Market news
07.01.2022, 14:57

NFP to encourage expectations for Fed tightening, keeping USD in resilient form – TDS

Nonfarm Payrolls disappointed, but the labor market tightness indicators were stronger than expected. The employment numbers had a modest impact on the FX market. Looking ahead, economists at TD Securities think the bar is very high to undermine the USD, especially as the Fed is very determined to move out of very accommodative policy settings.

Risk of earlier QT to cause yen underperformance

“We do not think that the disappointment in headline payrolls will do much to undermine the USD. The Fed is on a mission to move into restrictive policy; taper is almost over, lift-off is happening, inflation is very high with evidence of second round price pressures, and QT is all the rage. And, despite the back-up in yields this week, financial conditions remain accommodative especially relative to the growth and inflation backdrop.”

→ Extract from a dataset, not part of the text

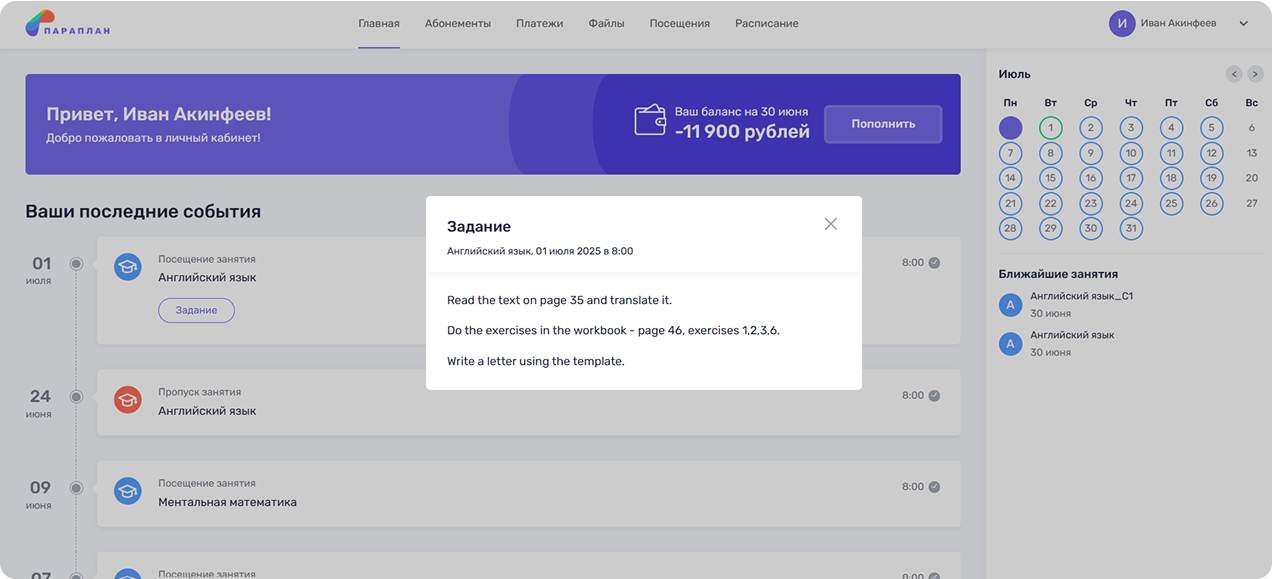Open the Абонементы tab
Image resolution: width=1272 pixels, height=579 pixels.
tap(457, 23)
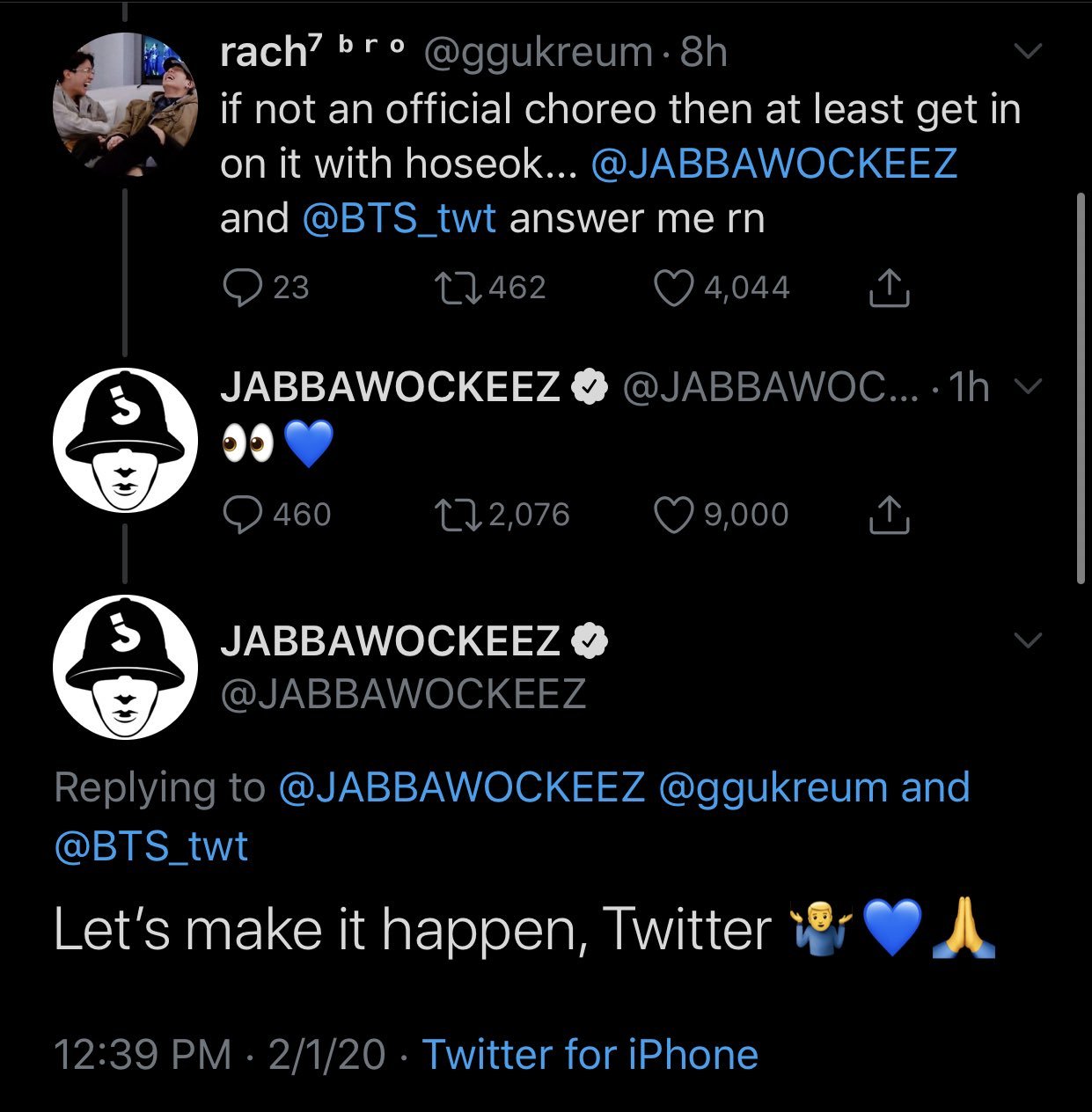
Task: Open chevron menu on main JABBAWOCKEEZ tweet
Action: 1028,640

“We are not putting much stock on Omicron to sway sentiment in risk or FX, and consequently, we think the Fed's determination should keep the USD in resilient form.” 

“USD/JPY is the best FX expression of Fed policy given it is just a mirror image of the Fed funds futures. Ultimately, we remain biased to USD/JPY topside with an eye to 118/19 in the coming weeks and months, as further acknowledgement of QT should reinforce duration supply and higher 10y real yields.”